I'm still interested to know if anyone has processed these before, how it was done and what other PMs might be included. I'm going to process them only if I cannot get more for them by posting on eBay.

Chris, you might want to look into selling them on eBay yourself, there is a fairly strong market for tubes of all types.

Scott


----------



## Geo (May 3, 2012)

be careful of any tubes that contain porcelain (especially purple porcelain) thats the color of Beryllium.


----------



## NobleMetalWorks (May 3, 2012)

Thanks Geo, exactly the type of information I am looking for


----------



## schomisch (May 6, 2012)

Well here is a small list of some of the metals I found to be contained in the Tubes:

nickel - (highest %)
aluminum
magnesium
tungsten
thorium 
calcium
strontium
barium
Zirconium
copper
nickel
iron
cobalt
beryllium (in transmitting tubes)
Rubidium

~Chris!~


----------



## Alchymist (May 7, 2012)

Geo said:


> be careful of any tubes that contain porcelain (especially purple porcelain) thats the color of Beryllium.

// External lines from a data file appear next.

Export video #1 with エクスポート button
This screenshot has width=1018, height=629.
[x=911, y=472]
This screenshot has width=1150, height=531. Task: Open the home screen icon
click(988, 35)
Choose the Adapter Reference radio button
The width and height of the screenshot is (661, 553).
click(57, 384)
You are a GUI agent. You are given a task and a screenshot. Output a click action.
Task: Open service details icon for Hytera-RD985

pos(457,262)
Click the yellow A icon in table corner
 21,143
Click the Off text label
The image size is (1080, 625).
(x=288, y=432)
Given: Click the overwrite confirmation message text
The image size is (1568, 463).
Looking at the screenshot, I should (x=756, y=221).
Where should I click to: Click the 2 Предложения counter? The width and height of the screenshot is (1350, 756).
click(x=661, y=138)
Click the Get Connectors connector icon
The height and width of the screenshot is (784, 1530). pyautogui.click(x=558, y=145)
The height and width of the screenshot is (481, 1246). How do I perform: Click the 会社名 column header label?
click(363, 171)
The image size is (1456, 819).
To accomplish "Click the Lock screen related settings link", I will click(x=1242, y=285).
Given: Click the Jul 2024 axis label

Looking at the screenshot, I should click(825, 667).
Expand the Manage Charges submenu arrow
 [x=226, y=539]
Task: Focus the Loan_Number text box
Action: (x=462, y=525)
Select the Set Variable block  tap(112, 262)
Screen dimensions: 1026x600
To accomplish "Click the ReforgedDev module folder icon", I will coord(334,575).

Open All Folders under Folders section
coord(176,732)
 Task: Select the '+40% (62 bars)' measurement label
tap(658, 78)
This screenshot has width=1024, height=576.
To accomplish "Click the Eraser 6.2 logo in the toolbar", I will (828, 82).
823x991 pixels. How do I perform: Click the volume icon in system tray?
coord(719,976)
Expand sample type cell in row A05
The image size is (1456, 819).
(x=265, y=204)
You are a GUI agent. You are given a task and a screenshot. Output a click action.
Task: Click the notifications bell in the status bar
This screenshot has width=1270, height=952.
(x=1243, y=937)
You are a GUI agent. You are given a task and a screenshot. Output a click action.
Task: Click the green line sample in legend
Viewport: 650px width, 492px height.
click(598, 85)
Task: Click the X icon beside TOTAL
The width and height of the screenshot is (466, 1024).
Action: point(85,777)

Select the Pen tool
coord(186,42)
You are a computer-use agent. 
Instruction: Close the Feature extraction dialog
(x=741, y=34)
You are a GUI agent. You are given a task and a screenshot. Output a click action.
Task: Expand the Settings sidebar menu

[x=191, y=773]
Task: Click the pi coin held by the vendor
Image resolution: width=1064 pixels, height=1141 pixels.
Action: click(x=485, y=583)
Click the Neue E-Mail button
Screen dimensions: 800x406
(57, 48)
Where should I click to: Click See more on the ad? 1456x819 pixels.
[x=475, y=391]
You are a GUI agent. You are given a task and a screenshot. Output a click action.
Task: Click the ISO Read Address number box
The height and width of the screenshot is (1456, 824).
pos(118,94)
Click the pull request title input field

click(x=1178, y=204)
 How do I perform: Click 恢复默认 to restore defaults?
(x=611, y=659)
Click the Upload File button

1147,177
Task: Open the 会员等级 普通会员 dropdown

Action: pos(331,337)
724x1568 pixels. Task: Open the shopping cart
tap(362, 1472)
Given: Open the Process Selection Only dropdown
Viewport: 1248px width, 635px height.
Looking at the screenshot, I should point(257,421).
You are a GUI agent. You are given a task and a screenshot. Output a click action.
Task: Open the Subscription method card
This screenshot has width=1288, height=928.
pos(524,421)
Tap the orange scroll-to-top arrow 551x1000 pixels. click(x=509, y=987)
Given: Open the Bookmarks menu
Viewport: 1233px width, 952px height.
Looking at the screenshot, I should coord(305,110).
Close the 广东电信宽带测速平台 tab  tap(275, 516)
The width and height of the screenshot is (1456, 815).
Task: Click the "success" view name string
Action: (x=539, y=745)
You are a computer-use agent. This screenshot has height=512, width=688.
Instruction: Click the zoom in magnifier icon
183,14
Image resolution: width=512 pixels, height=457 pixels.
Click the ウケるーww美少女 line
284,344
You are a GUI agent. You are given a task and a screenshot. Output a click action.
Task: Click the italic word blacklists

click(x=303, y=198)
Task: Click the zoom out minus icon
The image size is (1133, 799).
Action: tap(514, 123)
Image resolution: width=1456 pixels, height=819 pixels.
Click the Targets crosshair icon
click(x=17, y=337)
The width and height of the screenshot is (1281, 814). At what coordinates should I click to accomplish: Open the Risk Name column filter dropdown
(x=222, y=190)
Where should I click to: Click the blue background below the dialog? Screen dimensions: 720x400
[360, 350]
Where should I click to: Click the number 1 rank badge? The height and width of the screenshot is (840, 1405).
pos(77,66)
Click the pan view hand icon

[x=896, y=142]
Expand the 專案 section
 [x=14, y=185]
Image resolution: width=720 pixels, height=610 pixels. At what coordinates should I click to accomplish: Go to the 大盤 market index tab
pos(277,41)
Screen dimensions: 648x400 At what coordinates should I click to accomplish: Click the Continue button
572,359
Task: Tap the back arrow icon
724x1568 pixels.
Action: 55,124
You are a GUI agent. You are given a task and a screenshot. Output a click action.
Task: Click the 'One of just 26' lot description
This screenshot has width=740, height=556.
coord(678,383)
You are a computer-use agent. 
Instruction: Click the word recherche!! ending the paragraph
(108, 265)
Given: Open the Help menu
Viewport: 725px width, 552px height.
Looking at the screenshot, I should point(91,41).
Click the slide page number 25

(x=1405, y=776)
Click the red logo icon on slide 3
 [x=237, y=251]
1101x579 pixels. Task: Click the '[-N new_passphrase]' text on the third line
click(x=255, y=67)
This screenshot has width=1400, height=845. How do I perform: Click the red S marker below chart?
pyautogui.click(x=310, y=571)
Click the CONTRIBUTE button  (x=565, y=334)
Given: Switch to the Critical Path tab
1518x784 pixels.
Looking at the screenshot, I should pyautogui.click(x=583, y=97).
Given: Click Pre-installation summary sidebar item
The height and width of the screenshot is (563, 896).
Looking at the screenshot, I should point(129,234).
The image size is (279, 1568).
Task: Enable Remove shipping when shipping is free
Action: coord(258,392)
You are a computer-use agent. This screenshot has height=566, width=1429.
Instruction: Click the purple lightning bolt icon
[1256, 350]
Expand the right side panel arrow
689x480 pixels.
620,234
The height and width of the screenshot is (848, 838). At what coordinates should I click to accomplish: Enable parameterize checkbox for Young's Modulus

It's true, that Beryllium oxide (BeO) ceramics are often marked with a purple or pink color, but it is not colored by itself and is often pure white.
Many VHF/UHF transmitter output amplifier parts (tubes, transistors and hybrid) contain BeO ceramics because it has low loss and super high thermal conductivity.
Often, the metal parts are gold plated to avoid loss and distorsion, but you should *never* try to diassamble them because of the inherrent dangers of BeO dust.
If you absolutely have to remove the gold, you can use the sulfuric acid cell, without breaking the parts, but most of these parts are more valuable sold on ebay.

Some gas filled tubes (like klystrons) contains *radioactive isotopes* to insure reliable/fast ignition, so beware.

-Peter


----------